In yet another embodiment there are provided methods to identify, substantially isolate or purify, characterize and utilize a polynucleotide sequence at least 90%, at least 95%, or at least 100% identical to SEQ ID NO: 1 that encodes a fatty aldehyde reductase enzyme isolated from the wax ester accumulating bacterium Marinobacter aquaeolei VT8.
In still another embodiment there are provided methods to identify, substantially isolate or purify, characterize and utilize a novel fatty aldehyde reductase enzyme comprising an amino acid sequence at least 90%, at least 95%, or at least 100% identical to SEQ ID NO: 2 and encoded by a nucleotide sequence at least 90%, at least 95%, or at least %100 identical to SEQ ID NO: 1.
In one embodiment there is provided a fatty aldeyhyde reductase protein with enzymatic activity for the reduction of a fatty aldehyde to a corresponding fatty alcohol. No bacterial gene encoding this class of enzyme has been previously described in the scientific literature.

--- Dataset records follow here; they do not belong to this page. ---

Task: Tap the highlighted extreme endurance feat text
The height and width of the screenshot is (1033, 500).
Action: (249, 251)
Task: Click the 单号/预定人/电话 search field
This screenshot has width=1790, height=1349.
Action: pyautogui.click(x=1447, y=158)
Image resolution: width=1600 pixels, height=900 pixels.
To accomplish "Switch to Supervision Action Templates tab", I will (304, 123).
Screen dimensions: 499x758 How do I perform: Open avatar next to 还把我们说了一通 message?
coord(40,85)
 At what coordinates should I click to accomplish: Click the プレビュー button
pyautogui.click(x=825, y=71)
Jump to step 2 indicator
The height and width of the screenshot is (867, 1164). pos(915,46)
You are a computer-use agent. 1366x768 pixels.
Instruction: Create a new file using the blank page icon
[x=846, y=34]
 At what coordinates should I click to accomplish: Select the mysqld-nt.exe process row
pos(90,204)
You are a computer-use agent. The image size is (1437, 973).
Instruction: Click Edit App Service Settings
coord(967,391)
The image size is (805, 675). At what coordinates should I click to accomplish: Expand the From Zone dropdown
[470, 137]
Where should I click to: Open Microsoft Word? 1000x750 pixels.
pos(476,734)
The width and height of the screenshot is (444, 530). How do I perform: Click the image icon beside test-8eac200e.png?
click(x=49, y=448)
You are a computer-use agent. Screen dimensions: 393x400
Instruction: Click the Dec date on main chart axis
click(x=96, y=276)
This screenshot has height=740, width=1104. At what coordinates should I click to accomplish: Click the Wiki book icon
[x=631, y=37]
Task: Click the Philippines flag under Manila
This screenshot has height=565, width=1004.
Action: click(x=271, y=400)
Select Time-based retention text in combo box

Various embodiments of the invention relate to the cloning and expression of a polynucleotide gene sequence at least 90%, at least 95%, or at least 100% identical to the nucleotide sequence of SEQ ID NO: 1 and further comprising a polynucleotide gene sequence from the marine bacterium Marinobacter aquaeolei VT8 that encodes a polypeptide further comprising a protein shown to have fatty aldehyde reductase activity. In some embodiments said polynucleotide gene sequence is useful in providing a polypeptide or protein active in the proposed pathway for wax ester synthesis (see Scheme 1). The gene for this FALDR was identified by searching bacterial genomes with the gene CER4 sequence from the plant Arabidopsis. Marinobacter species are known to accumulate branched wax esters when grown in a media supplemented with phytol, but detailed reports regarding production of wax esters from simple sugars have not been reported. The product of the fatty aldehyde reductase gene in Marinobacter aquaeolei VT8 shares some degree of primary sequence identity with the CER4 gene from Arabidopsis. A fatty aldehyde reductase gene comprising the polynucleotide sequence of SEQ ID NO: 1 has been cloned from Marinobacter aquaeolei VT8 and the polypeptide encoded by said polynucleotide sequence and further comprising the amino acid sequence of SEQ ID NO: 2 has been purified as a fusion protein with a maltose binding protein. A description of a fatty aldehyde reductase enzyme comprising the polypeptide encoded by the polynucleotide sequence of SEQ ID NO: 1 and further comprising the amino acid sequence of SEQ ID NO: 2, is provided herein. A discussion of the substrate specificity of said fatty aldehyde reductase enzyme is also provided herein.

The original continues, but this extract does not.